Other than that, in daily use they are about the same. If you’re a benchmarks geek, then you will see that the M3 does some tasks like video encoding more quickly and the M3 chip supports hardware ray-tracing for the couple of games that can utilize that. Otherwise they are the same. Both will perform well.

If you do some homework, one other thing you will see is that M2 with 256GB SSD used a single chip for vs. two chips on the M3. If you’re doing large multigigabyte transfers they will run more slowly on the M2. It’s a non-issue for most people.

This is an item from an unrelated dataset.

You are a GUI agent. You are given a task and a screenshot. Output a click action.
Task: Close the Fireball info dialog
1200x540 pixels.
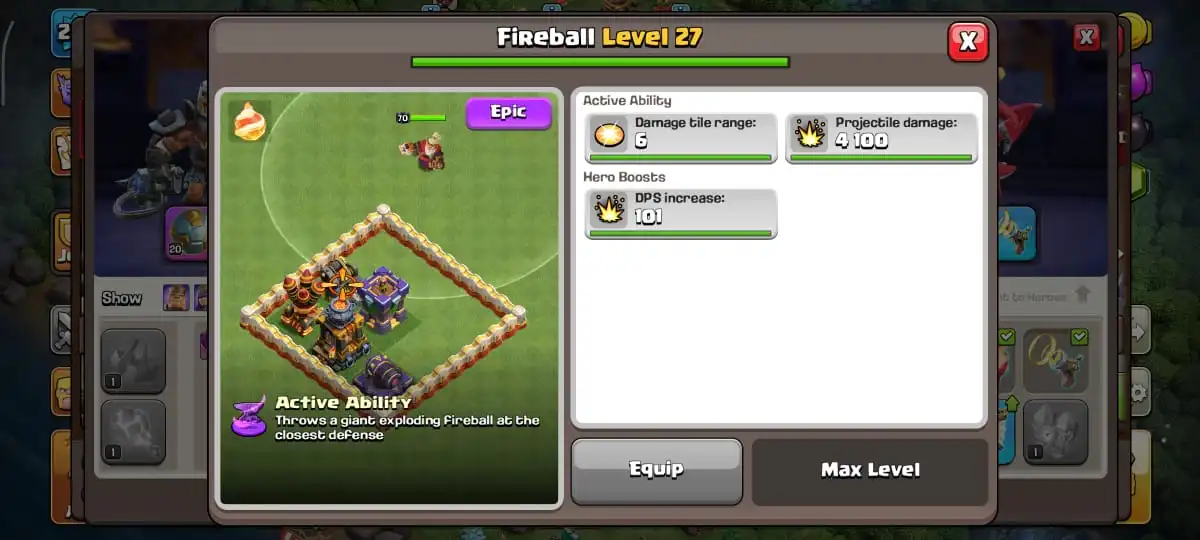pos(967,40)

I had read about the single chip thing, but assumed it was for all 256gb drives. Good to know the m3 isn’t like that!
 

CalMin

Contributor
Nov 8, 2007
1,877
3,676
I had read about the single chip thing, but assumed it was for all 256gb drives. Good to know the m3 isn’t like that!

Here's more on that.


Honestly though - it's clickbait hype in my opinion. I had a base model M2 and was a great little machine. I had low expectations for it but it worked really well with everything I threw at it. Yes - if you run benchmark testing, or specific activities designed to show up the difference, then yes it performs more slowly. In day to day use, I doubt many would be able to even tell. Still - I had to mention it since you were asking about the differences between M2 and M3.